FIGURE 6. Voltage-gated sodium channels may regulate early cardiac development independent of membrane electrophysiology.

A. Rearing of embryos in 10µM solution of the L-type calcium blocker nisoldipine inhibited heart-beating at all stages examined through 78hpf but did not perturb early chamber formation or the initiation of looping. B. Analysis of vehicle-treated and nisoldipine-treated Tg(cmlc2:DsRed2-nuc) embryos indicated that L-type calcium channel-blockade did not affect embryonic cardiomyocyte number through 78hpf.

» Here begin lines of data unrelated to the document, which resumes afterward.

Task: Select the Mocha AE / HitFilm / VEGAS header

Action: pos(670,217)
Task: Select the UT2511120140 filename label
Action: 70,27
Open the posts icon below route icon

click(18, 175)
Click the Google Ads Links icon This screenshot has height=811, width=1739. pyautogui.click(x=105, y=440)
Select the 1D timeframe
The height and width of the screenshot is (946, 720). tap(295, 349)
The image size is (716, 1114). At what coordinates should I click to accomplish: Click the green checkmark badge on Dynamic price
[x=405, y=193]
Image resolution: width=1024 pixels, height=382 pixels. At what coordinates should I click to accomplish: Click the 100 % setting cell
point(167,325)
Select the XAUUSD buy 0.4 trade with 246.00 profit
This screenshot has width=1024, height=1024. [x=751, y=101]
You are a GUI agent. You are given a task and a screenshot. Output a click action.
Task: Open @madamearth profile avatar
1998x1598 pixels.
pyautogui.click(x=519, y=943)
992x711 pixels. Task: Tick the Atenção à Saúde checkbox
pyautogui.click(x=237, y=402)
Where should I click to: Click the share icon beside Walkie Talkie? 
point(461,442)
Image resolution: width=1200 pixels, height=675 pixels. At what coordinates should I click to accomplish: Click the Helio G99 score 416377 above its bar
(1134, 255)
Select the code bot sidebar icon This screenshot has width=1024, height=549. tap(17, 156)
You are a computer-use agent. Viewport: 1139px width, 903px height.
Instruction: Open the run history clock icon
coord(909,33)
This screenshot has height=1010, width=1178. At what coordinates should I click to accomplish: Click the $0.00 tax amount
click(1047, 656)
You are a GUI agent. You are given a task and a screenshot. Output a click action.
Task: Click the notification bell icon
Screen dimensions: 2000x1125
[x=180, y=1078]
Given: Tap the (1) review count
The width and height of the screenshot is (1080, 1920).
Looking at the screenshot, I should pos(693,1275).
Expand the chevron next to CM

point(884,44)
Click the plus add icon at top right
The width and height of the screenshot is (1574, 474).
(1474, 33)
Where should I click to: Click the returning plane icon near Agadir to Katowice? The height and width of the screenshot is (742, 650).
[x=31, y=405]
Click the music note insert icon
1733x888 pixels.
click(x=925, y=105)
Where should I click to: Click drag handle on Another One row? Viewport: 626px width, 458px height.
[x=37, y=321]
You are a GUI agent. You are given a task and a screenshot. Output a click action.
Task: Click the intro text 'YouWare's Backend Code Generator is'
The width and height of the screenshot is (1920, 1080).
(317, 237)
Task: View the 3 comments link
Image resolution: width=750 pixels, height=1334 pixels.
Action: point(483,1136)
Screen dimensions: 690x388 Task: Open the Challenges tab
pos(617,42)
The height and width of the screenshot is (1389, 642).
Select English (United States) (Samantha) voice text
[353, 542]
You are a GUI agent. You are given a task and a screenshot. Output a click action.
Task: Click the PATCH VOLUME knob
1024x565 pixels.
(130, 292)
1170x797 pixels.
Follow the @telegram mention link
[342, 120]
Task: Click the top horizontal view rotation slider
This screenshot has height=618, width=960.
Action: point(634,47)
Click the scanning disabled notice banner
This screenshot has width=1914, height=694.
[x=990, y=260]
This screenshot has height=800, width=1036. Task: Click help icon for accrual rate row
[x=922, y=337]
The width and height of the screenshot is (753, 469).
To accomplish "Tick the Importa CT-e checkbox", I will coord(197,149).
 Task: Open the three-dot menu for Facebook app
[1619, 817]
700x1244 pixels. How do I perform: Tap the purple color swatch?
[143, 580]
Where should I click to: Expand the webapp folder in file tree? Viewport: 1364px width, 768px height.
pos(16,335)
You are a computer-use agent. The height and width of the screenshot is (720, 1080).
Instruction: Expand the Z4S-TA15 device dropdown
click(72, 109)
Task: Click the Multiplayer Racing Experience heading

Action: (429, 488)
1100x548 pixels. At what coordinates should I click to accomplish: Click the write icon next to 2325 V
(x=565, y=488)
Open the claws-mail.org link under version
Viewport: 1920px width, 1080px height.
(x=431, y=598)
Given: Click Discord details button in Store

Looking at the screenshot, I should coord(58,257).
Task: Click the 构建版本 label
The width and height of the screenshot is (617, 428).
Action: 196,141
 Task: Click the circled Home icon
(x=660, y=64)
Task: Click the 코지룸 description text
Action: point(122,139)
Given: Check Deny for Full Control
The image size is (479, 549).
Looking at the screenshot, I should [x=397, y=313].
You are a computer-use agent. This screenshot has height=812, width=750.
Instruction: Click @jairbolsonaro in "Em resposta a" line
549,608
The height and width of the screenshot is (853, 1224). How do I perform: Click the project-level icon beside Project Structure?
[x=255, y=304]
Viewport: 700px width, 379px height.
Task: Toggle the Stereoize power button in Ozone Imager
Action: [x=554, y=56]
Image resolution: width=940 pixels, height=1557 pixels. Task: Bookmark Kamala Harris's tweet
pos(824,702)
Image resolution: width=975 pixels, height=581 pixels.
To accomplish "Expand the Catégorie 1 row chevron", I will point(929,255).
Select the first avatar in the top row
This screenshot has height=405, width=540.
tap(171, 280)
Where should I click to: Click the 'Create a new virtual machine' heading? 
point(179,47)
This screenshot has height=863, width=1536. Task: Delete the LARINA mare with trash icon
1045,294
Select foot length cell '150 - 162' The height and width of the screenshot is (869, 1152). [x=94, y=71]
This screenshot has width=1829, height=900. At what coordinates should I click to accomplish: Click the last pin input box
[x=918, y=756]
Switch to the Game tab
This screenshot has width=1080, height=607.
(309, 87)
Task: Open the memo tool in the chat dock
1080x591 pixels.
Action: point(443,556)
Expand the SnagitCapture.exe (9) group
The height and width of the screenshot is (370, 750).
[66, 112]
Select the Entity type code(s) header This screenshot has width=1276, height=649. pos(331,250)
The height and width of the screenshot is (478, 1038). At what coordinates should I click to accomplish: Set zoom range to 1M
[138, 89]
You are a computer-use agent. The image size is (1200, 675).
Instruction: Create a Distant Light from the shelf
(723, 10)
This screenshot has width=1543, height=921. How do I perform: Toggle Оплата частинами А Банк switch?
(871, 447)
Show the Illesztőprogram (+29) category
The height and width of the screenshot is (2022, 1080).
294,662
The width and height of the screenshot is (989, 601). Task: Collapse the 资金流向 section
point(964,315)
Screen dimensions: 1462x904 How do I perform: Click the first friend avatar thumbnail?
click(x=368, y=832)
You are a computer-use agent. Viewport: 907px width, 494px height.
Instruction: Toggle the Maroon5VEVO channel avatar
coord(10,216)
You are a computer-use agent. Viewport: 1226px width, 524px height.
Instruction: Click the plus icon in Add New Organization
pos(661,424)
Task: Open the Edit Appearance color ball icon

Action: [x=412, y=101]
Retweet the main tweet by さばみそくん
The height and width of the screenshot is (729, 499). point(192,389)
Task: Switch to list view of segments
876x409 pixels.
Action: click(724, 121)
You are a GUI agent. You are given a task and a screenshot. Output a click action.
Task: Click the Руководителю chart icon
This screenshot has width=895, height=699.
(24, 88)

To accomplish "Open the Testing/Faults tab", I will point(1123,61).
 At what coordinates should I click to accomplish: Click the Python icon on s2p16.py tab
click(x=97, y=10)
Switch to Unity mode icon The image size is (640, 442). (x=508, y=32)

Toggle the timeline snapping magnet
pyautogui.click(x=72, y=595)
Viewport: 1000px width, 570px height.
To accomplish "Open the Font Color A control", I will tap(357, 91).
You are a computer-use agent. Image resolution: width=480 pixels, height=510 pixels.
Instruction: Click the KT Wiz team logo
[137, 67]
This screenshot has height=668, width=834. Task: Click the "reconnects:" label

Results are mean ± s.e.m for vehicle-treated (n = 2) and nisoldipine-treated (n = 3) embryos, respectively. C. Prolonged exposure of developing embryos to pharmacological modulators of sodium channel function failed to disrupt either cardiac specification or differentiation. In situ hybridization for nkx2.5 at the 6–8 somite stage (top) and fluorescent microscopy of the heart tubes of Tg(cmlc2:GFP) embryos at 26–28hpf (bottom), after the indicated treatments (see Table 2). TTX = tetrodotoxin, ATX II = anemone toxin II. Scale bars = 200µm (top) and 100µm (bottom). D. In situ hybridization for nkx2.5 at the 6 somite stage after incubation from the 1 cell stage in sodium-free media, to inhibit inward sodium current (I_Na). Early heart development proceeded normally. Heart tubes also form normally (not shown). Scale bar = 500µm.